§ **Text shown**
####################

With an estimated 80% turnover, the expected number of trades would be: \(E[n] = y ∙ rb ∙ j ∙ E[tr] = 19,200\) over those 20 years. For a 10-year period, the estimated number of trades would simply be cut in half. Extending the rebalance to 30 years is also an easy estimate to make \(E[n] = 28,800\) trades.

Without any trading logic or other trading procedure than the rebalancing you already know or have a good approximation of how many trades will be performed over the years. You know nothing about the entry and exit points and therefore nothing about the strategy's profitability, but you do know that those trades will occur. There is nothing mysterious in that part of the payoff matrix equation.

Furthermore, the payoff matrix equation also says the following: \(F(t) = F_0 + \Sigma (\mathbf{H} ∙ \Delta \mathbf{P} ) = F_0 ∙ (1 + g +\alpha - \Sigma exp_t)^t\) where whatever your trading strategy does, it will translate to how much you did put on the table, at what growth rate you could operate and for how long. The formula has a provision for the added trading skills (alpha) and the added incurred expenses. You could put in your numbers in that formula to make an estimate of where you would want to go and see what would be required to get there.

Again, no need for anything artificial.

The rebalancing is fixing the game that will be played.

The structure of the program itself is dictating the number of trades that might be executed over its next 20+ years. You can reasonably “predict”, “forecast”, “guess”, “extrapolate”, or “estimate” the number of trades to be executed \(E[n]\).

Put your numbers in the above equation based on your own rebalancing strategy. Then see how you could improve on those numbers. The numbers that can have an impact on the bottom line are part of the payoff matrix equation above. It is up to you to make those improvements, the code will not self-generate, that's for sure. You have to do the job yourself or have someone do it for you.

The Trading Unit Function

The trading unit function \(u(t)\) should be of your own design, or at least, you should strive to make it so. The bet size at times can be positive or negative in order to represent the amount placed on longs or shorts respectively. This function is often neglected, and yet, it is one of the most important in a trading strategy.

That part of the payoff matrix equation \(u(t) ∙ E[PT] \) is equal to \(x_{avg}\), the average net profit per trade. And this says the more you trade, meaning the larger \(n\) might be, the more the trading becomes a statistical problem. If you do 144,000+ trades (for example, see https://alphapowertrading.com/quantopian/Ranked_Selection_NB-4.html), you cannot consider those trades on an individual basis but as part of the average. The 144,001th trade will not have that much of an impact on the overall average net profit per trade unless it is a very large outlier.

####################

§ **Dataset extract**
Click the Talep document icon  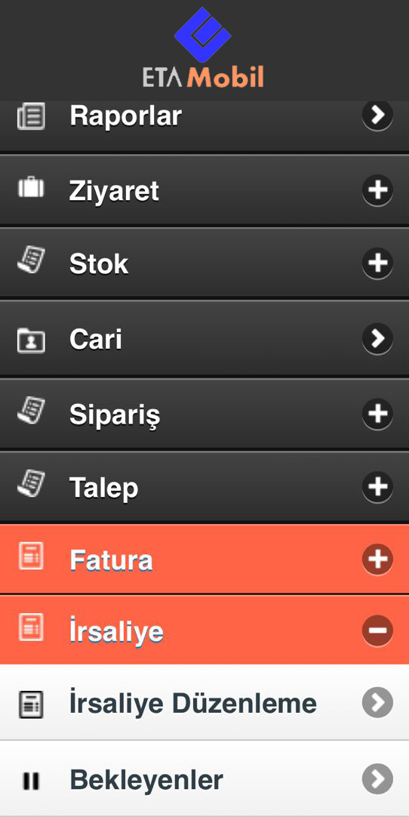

####################

§ **Task to complete**
In the text on trading and rebalancing shown above, how many trades are estimated if the rebalance is extended to 30 years?

§ **Answer to the task**
28,800 trades.